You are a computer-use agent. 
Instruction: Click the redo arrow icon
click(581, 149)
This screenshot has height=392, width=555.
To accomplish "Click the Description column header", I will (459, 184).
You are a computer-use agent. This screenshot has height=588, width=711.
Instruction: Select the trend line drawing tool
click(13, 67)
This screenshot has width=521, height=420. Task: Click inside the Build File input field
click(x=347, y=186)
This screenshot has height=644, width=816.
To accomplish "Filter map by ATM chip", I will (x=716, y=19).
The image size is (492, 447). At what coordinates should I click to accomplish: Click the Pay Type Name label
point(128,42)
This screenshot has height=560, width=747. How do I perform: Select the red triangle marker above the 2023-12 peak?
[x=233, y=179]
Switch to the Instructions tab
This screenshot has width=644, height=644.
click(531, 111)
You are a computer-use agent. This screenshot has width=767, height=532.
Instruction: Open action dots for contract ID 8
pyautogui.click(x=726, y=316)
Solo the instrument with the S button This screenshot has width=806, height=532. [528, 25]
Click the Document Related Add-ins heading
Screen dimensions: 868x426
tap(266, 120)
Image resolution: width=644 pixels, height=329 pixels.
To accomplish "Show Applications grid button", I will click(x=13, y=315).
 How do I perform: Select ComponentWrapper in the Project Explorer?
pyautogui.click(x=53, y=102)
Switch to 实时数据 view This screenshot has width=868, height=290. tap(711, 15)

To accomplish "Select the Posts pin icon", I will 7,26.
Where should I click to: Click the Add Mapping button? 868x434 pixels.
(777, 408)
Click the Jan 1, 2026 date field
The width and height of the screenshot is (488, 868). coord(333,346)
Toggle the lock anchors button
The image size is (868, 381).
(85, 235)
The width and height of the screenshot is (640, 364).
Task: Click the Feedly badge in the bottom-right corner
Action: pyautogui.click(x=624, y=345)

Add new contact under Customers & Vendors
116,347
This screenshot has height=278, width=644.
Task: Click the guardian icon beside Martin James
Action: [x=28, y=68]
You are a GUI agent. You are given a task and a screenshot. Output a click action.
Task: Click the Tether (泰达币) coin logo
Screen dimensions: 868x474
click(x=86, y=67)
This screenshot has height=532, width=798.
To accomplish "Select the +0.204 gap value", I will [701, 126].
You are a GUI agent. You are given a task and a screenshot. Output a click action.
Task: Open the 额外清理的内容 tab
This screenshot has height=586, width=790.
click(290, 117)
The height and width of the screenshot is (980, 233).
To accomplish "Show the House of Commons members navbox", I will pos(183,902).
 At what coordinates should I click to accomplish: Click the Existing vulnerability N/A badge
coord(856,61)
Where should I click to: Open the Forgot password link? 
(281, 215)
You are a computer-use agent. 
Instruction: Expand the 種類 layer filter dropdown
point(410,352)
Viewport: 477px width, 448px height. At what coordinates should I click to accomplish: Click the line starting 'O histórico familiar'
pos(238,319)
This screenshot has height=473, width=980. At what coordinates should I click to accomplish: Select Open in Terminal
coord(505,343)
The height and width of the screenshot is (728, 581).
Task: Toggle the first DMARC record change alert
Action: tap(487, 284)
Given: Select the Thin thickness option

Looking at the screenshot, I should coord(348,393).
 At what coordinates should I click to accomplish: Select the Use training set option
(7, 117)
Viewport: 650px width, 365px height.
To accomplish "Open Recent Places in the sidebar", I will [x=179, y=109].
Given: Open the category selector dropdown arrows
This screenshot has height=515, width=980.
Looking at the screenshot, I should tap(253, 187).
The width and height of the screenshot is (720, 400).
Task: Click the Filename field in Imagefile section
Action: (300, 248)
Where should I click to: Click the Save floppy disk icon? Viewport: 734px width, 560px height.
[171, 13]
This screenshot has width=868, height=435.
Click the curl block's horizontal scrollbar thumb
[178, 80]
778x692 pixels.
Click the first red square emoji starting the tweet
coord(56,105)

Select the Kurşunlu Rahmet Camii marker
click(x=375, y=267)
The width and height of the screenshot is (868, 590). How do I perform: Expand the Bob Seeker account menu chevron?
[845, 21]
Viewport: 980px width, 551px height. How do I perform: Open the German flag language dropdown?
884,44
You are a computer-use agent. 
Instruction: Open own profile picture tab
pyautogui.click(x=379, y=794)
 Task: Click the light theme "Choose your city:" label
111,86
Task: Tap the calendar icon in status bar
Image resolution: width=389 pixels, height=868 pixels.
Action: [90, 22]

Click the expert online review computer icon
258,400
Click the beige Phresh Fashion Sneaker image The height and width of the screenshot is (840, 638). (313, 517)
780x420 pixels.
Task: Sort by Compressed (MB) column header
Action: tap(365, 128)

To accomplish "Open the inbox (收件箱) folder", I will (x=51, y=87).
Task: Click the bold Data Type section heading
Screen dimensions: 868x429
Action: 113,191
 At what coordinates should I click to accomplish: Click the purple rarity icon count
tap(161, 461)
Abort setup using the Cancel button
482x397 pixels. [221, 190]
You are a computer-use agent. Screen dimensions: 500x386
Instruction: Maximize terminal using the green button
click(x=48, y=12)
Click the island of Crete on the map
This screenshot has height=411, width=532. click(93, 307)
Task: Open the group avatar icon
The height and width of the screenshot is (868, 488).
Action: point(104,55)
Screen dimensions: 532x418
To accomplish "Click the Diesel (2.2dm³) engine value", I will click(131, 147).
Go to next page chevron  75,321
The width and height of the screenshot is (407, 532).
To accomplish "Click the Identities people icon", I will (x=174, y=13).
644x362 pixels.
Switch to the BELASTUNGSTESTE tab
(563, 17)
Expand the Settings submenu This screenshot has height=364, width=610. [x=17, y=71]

· · · ·

THE PROBLEM: What is needed is an exact reproduction of the data.

RESPONSE TO THE EXERCISE:
You are a computer-use agent. 
Instruction: Click the redo arrow icon
click(581, 149)
This screenshot has height=392, width=555.
To accomplish "Click the Description column header", I will (459, 184).
You are a computer-use agent. This screenshot has height=588, width=711.
Instruction: Select the trend line drawing tool
click(13, 67)
This screenshot has width=521, height=420. Task: Click inside the Build File input field
click(x=347, y=186)
This screenshot has height=644, width=816.
To accomplish "Filter map by ATM chip", I will (x=716, y=19).
The image size is (492, 447). At what coordinates should I click to accomplish: Click the Pay Type Name label
point(128,42)
This screenshot has height=560, width=747. How do I perform: Select the red triangle marker above the 2023-12 peak?
[x=233, y=179]
Switch to the Instructions tab
This screenshot has width=644, height=644.
click(531, 111)
You are a computer-use agent. This screenshot has width=767, height=532.
Instruction: Open action dots for contract ID 8
pyautogui.click(x=726, y=316)
Solo the instrument with the S button This screenshot has width=806, height=532. [528, 25]
Click the Document Related Add-ins heading
Screen dimensions: 868x426
tap(266, 120)
Image resolution: width=644 pixels, height=329 pixels.
To accomplish "Show Applications grid button", I will click(x=13, y=315).
 How do I perform: Select ComponentWrapper in the Project Explorer?
pyautogui.click(x=53, y=102)
Switch to 实时数据 view This screenshot has width=868, height=290. tap(711, 15)

To accomplish "Select the Posts pin icon", I will 7,26.
Where should I click to: Click the Add Mapping button? 868x434 pixels.
(777, 408)
Click the Jan 1, 2026 date field
The width and height of the screenshot is (488, 868). coord(333,346)
Toggle the lock anchors button
The image size is (868, 381).
(85, 235)
The width and height of the screenshot is (640, 364).
Task: Click the Feedly badge in the bottom-right corner
Action: pyautogui.click(x=624, y=345)

Add new contact under Customers & Vendors
116,347
This screenshot has height=278, width=644.
Task: Click the guardian icon beside Martin James
Action: [x=28, y=68]
You are a GUI agent. You are given a task and a screenshot. Output a click action.
Task: Click the Tether (泰达币) coin logo
Screen dimensions: 868x474
click(x=86, y=67)
This screenshot has height=532, width=798.
To accomplish "Select the +0.204 gap value", I will [701, 126].
You are a GUI agent. You are given a task and a screenshot. Output a click action.
Task: Open the 额外清理的内容 tab
This screenshot has height=586, width=790.
click(290, 117)
The height and width of the screenshot is (980, 233).
To accomplish "Show the House of Commons members navbox", I will pos(183,902).
 At what coordinates should I click to accomplish: Click the Existing vulnerability N/A badge
coord(856,61)
Where should I click to: Open the Forgot password link? 
(281, 215)
You are a computer-use agent. 
Instruction: Expand the 種類 layer filter dropdown
point(410,352)
Viewport: 477px width, 448px height. At what coordinates should I click to accomplish: Click the line starting 'O histórico familiar'
pos(238,319)
This screenshot has height=473, width=980. At what coordinates should I click to accomplish: Select Open in Terminal
coord(505,343)
The height and width of the screenshot is (728, 581).
Task: Toggle the first DMARC record change alert
Action: tap(487, 284)
Given: Select the Thin thickness option

Looking at the screenshot, I should coord(348,393).
 At what coordinates should I click to accomplish: Select the Use training set option
(7, 117)
Viewport: 650px width, 365px height.
To accomplish "Open Recent Places in the sidebar", I will [x=179, y=109].
Given: Open the category selector dropdown arrows
This screenshot has height=515, width=980.
Looking at the screenshot, I should tap(253, 187).
The width and height of the screenshot is (720, 400).
Task: Click the Filename field in Imagefile section
Action: (300, 248)
Where should I click to: Click the Save floppy disk icon? Viewport: 734px width, 560px height.
[171, 13]
This screenshot has width=868, height=435.
Click the curl block's horizontal scrollbar thumb
[178, 80]
778x692 pixels.
Click the first red square emoji starting the tweet
coord(56,105)

Select the Kurşunlu Rahmet Camii marker
click(x=375, y=267)
The width and height of the screenshot is (868, 590). How do I perform: Expand the Bob Seeker account menu chevron?
[845, 21]
Viewport: 980px width, 551px height. How do I perform: Open the German flag language dropdown?
884,44
You are a computer-use agent. 
Instruction: Open own profile picture tab
pyautogui.click(x=379, y=794)
 Task: Click the light theme "Choose your city:" label
111,86
Task: Tap the calendar icon in status bar
Image resolution: width=389 pixels, height=868 pixels.
Action: [90, 22]

Click the expert online review computer icon
258,400
Click the beige Phresh Fashion Sneaker image The height and width of the screenshot is (840, 638). (313, 517)
780x420 pixels.
Task: Sort by Compressed (MB) column header
Action: tap(365, 128)

To accomplish "Open the inbox (收件箱) folder", I will (x=51, y=87).
Task: Click the bold Data Type section heading
Screen dimensions: 868x429
Action: 113,191
 At what coordinates should I click to accomplish: Click the purple rarity icon count
tap(161, 461)
Abort setup using the Cancel button
482x397 pixels. [221, 190]
You are a computer-use agent. Screen dimensions: 500x386
Instruction: Maximize terminal using the green button
click(x=48, y=12)
Click the island of Crete on the map
This screenshot has height=411, width=532. click(93, 307)
Task: Open the group avatar icon
The height and width of the screenshot is (868, 488).
Action: point(104,55)
Screen dimensions: 532x418
To accomplish "Click the Diesel (2.2dm³) engine value", I will click(131, 147).
Go to next page chevron  75,321
The width and height of the screenshot is (407, 532).
To accomplish "Click the Identities people icon", I will (x=174, y=13).
644x362 pixels.
Switch to the BELASTUNGSTESTE tab
(563, 17)
Expand the Settings submenu This screenshot has height=364, width=610. [x=17, y=71]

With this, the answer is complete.